◆ **Selected text**:
** START **

Eigenvalues and eigenvectors of non-symmetrical tridiagonal matrix The question is the following: given a matrix
$$A=\begin{pmatrix}
  1& 2 &  &  &  & \\
  1&  0& 1 &  & & \\
  &  1&  0& 1 &  &\\
   &  & \ddots & \ddots  & \ddots & \\
   &  &  & 1& 0 & 1\\
   &  &  &  & 1 &0
\end{pmatrix}.$$
Is it possible to give analytic expressions for the eigenvalues and eigenvectors of $A$?
Wang et. al [1] show that if the elements on the main diagonal are all 0, the eigenvalues and eigenvectors of $A$ can be expressed in trigonometric functions.
Thanks for your answer.
References
[1] W. Wang, C. M. Wang and S. L. Guo, On the walk matrix of the Dynkin graph $D_n$, Linear Algebra Appl. 653 (2022) 193-206.
 A: Defining the $2 \times 2$ transfer matrix
\begin{align}\tag{1}
Q = \begin{pmatrix} -\lambda & 1 \\ -1 & 0 \end{pmatrix},
\end{align}
the characteristic polynomial (CP) of the $M \times M$ matrix $A_M$ is given by
\begin{align}
P_M(\lambda) &= \det(A_M -\lambda \, I)\tag{2a}\\
&=\langle 1{-}\lambda, 2| \, Q^{M-1} \,|1,0\rangle \tag{2b}\\
&=   2 T_M\left(-\frac \lambda 2 \right)
 + U_{M-1}\left(-\frac \lambda 2 \right) \tag{2c}\\
&= 2\cos(M \varphi) + \frac{\sin(M \varphi)}{\sin(\varphi)}\tag{2d},
\end{align}
with Chebyshev polynomials $T_M,U_M$, and with $\lambda=-2\cos\varphi$.
The unnormalized right eigenvectors $A_M x_\mu=\lambda_\mu x_\mu$ have the elements
\begin{align}
x_{\mu,m} = \langle 1, 0| \, (-Q)^m \, |1,0\rangle,\quad m=0,\ldots,M-1.\tag{3}
\end{align}
The eigenvector normalization can be related to the derivative $P_M'(\lambda)$, see, e.g., https://arxiv.org/abs/2103.10776 for details.

** END **

◆ **Records of locating words and elements**:
** START **

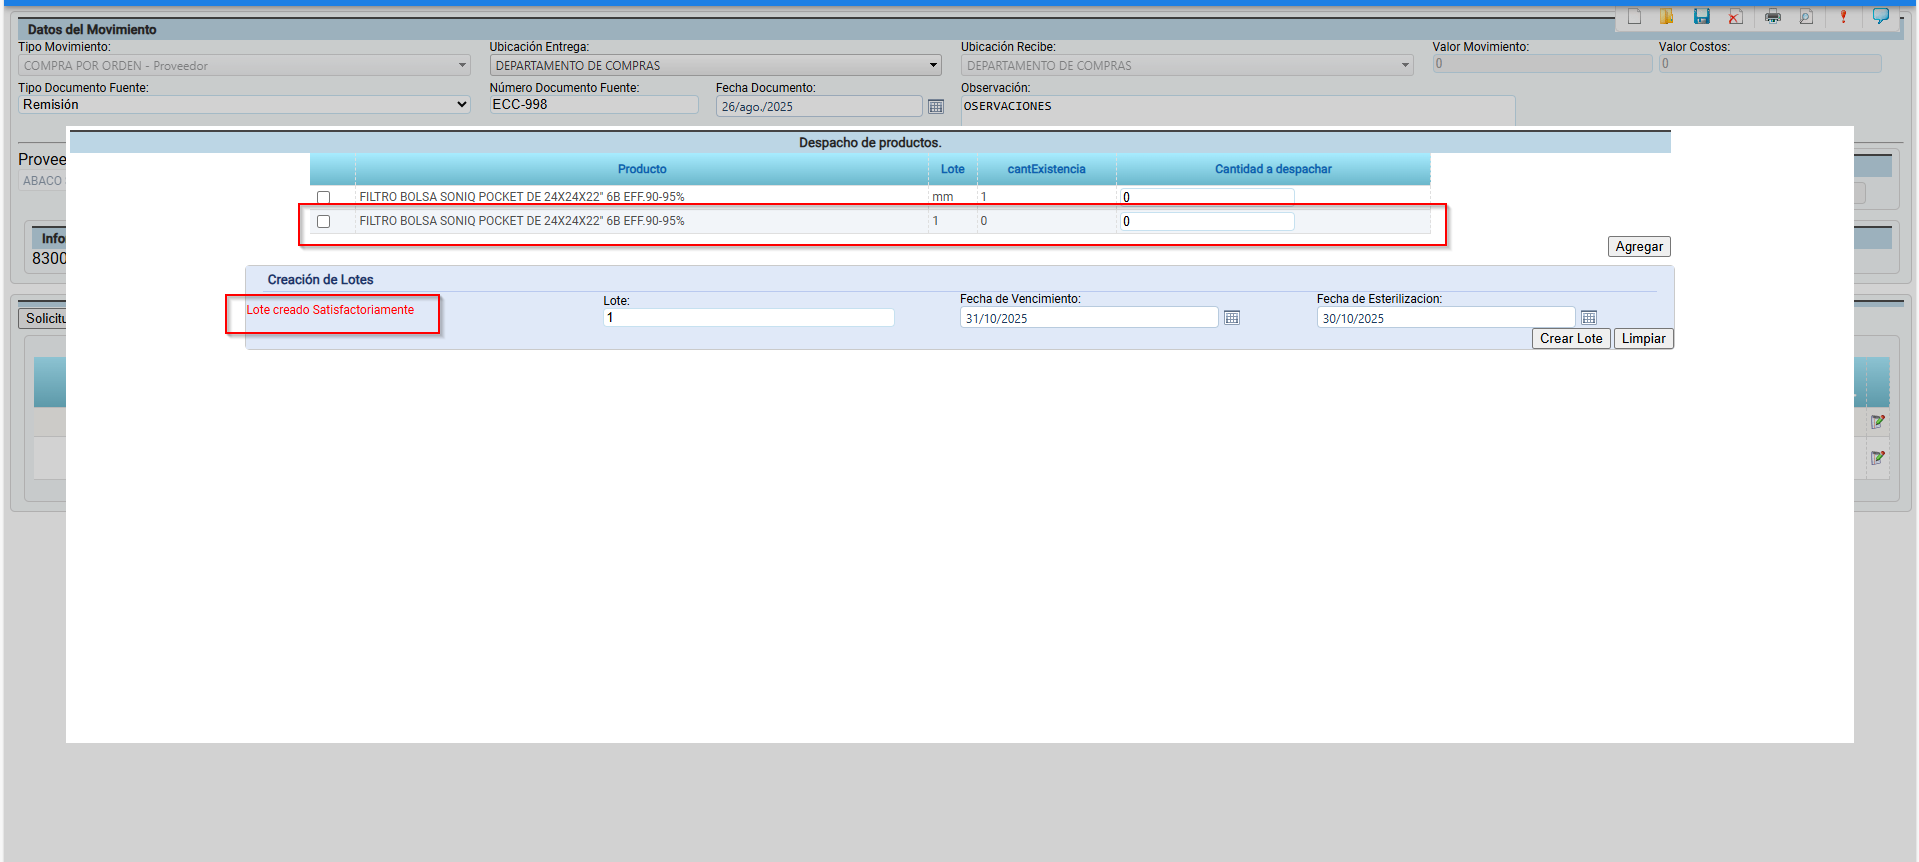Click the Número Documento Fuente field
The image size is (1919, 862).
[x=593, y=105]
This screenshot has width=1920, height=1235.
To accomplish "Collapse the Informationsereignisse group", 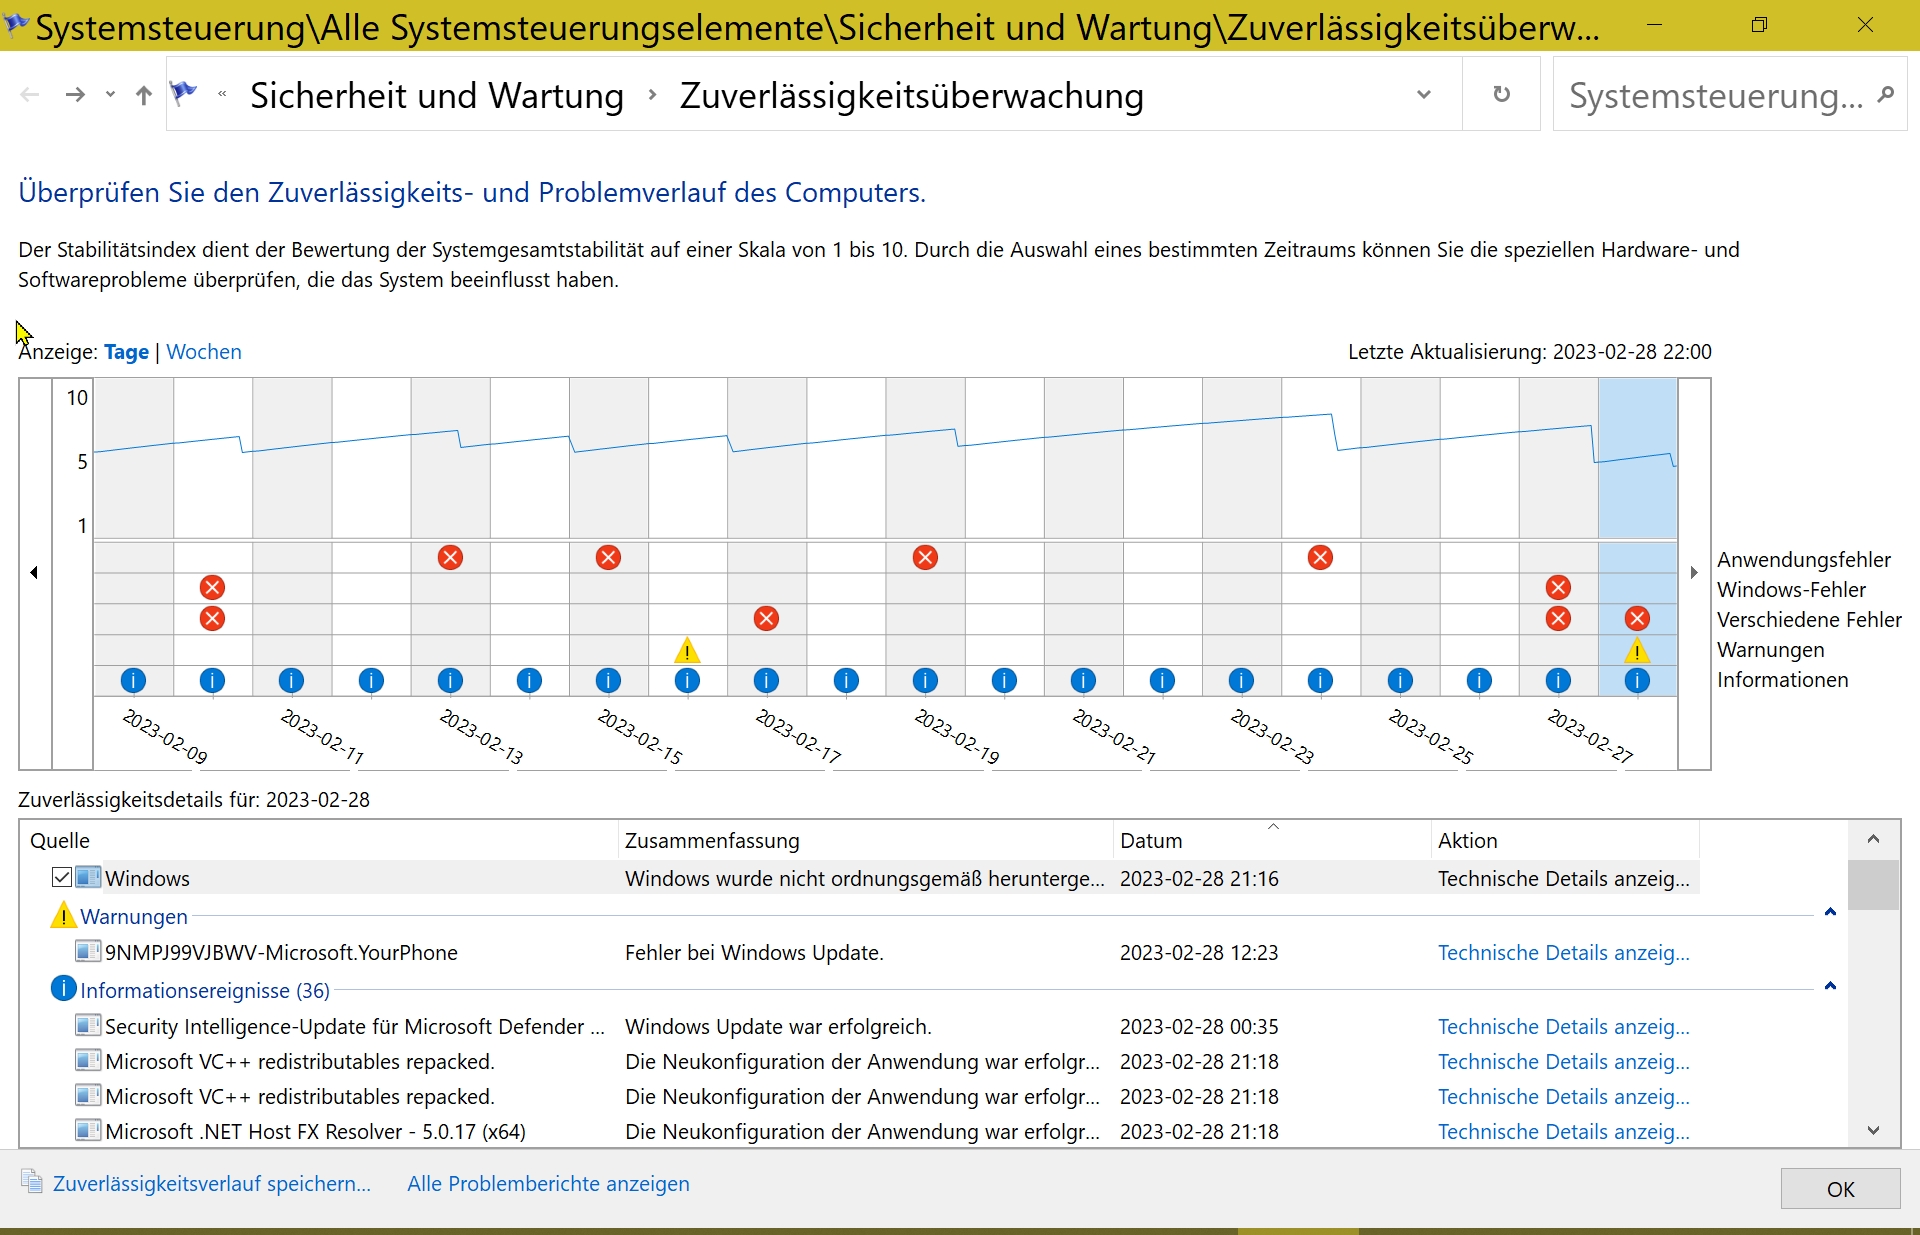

** END **

◆ **Request**: Continue the forum thread on the eigenvalues and eigenvectors of the non-symmetrical tridiagonal matrix from its last sentence.

◆ **Reply**:
Regarding to your question, I don't think that a closed form expression exist for $\lambda_\mu$ if $M>5$, as due to the left boundary term, the CP does not factorize in this case (up to one trivial eigenvalue $\lambda=\pm1$ if $M=3n\pm1$). However, it is often not necessary to explicitly calculate the eigenvalues, see the cited paper, as the CP together with the eigenvectors contains enough, or even more, information.
Note added (22.11.22,11:22):
If $(A_M)_{11}=a_0$, then
\begin{align}
P_M(\lambda) &=   2 T_M\left(-\frac \lambda 2 \right)
 + a_0 \, U_{M-1}\left(-\frac \lambda 2 \right) \tag{4a} \\
&=2\cos(M \varphi) +a_0 \frac{\sin(M \varphi)}{\sin(\varphi)}\tag{4b},
\end{align}
such that for $a_0=0$ the eigenvalues are the well known zeroes of the Chebyshev polynomial of the first kind $T_M$. This is the case in the paper [1] cited by the OP.
A: I don't know about a general form, but at least for each of the cases of dimension $6n-1$ or $6n+1$, $n\in \mathbb{N} $, there is an eigenvalue $-1$ or $1$, respectively. Denoting $v_3 \equiv 1,0,-1$,
for dimension $6n-1$,
$$
(-1, v_3, v_3, v_3, \ldots ,v_3, 1)
$$
has eigenvalue $-1$, and for dimension $6n+1$,
$$
(v_3, -v_3, v_3, -v_3, \ldots ,v_3, -v_3, 1)
$$
has eigenvalue $1$.